We nominate the debt of the U.S. government. The case against the long bond is clear:
- The U.S. government is taking on massive (possibly measured in the trillions of dollars) liabilities with the bailout of Wall Street, the banking system, and the GSEs for their role in helping foment a housing/consumption/credit/speculative bubble for the ages. (This in addition to the ticking time bombs of Medicare, Social Security, and the more recent prescription drug promise.)
- The U.S. government is broke. The U.S. taxpayer is crying “uncle” as the U.S. consumer is tapped out. This spells D-E-F-A-U-L-T, unless…
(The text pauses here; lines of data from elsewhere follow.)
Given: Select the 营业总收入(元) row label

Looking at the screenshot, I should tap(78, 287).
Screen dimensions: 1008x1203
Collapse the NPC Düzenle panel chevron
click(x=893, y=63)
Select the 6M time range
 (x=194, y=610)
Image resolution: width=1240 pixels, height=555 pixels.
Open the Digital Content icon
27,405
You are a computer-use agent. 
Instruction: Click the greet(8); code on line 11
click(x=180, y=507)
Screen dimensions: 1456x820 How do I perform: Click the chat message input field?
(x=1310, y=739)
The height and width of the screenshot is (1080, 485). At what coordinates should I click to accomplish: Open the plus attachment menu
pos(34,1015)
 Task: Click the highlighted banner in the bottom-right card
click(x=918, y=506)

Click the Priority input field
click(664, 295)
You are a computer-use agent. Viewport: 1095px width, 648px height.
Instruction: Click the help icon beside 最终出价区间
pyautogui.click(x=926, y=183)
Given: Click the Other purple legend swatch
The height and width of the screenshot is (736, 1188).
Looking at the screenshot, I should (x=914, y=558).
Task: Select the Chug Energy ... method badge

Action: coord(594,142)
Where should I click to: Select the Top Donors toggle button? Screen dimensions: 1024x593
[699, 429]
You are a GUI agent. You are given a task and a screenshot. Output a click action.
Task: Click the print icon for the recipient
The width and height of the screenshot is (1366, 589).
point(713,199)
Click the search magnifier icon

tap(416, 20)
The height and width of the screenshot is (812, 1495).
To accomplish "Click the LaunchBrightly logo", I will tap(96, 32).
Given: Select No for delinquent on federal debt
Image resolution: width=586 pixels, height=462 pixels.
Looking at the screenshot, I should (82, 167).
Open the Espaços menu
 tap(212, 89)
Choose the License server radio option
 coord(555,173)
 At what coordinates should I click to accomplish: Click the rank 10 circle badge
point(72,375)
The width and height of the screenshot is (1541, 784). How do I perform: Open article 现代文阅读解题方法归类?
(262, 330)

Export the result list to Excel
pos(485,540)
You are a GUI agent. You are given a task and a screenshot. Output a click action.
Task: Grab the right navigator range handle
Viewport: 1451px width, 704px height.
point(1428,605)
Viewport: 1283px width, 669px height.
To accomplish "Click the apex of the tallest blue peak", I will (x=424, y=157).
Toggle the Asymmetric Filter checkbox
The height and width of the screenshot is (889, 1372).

- … Fed chairman Bernanke fires up the printing press, in which case the hapless bondholder gets destroyed.
- Under this dire scenario – a lose-lose for Uncle Sam’s creditors – the 30-year Treasury bond is yielding all of 4.11%, its lowest level since the 1960s.
We’ll defer to our good friend, Tony Deden, who adroitly manages the Edelweiss Fund from his perch in Zurich:
I ask you, would you lend money to the world’s greatest debtor for a period of ten years at 3.7% – nearly 2% below the official (and understated) rate of price inflation? I would not. No sensible person would think of it. Yet this is the price of the U.S. government’s ten-year bonds. It earns our award of the mispriced asset of the new century. ~ Monthly Review, September 3, 2008
Of course, let’s not forget the 10-year Japanese government bond yielding all of 1.5%.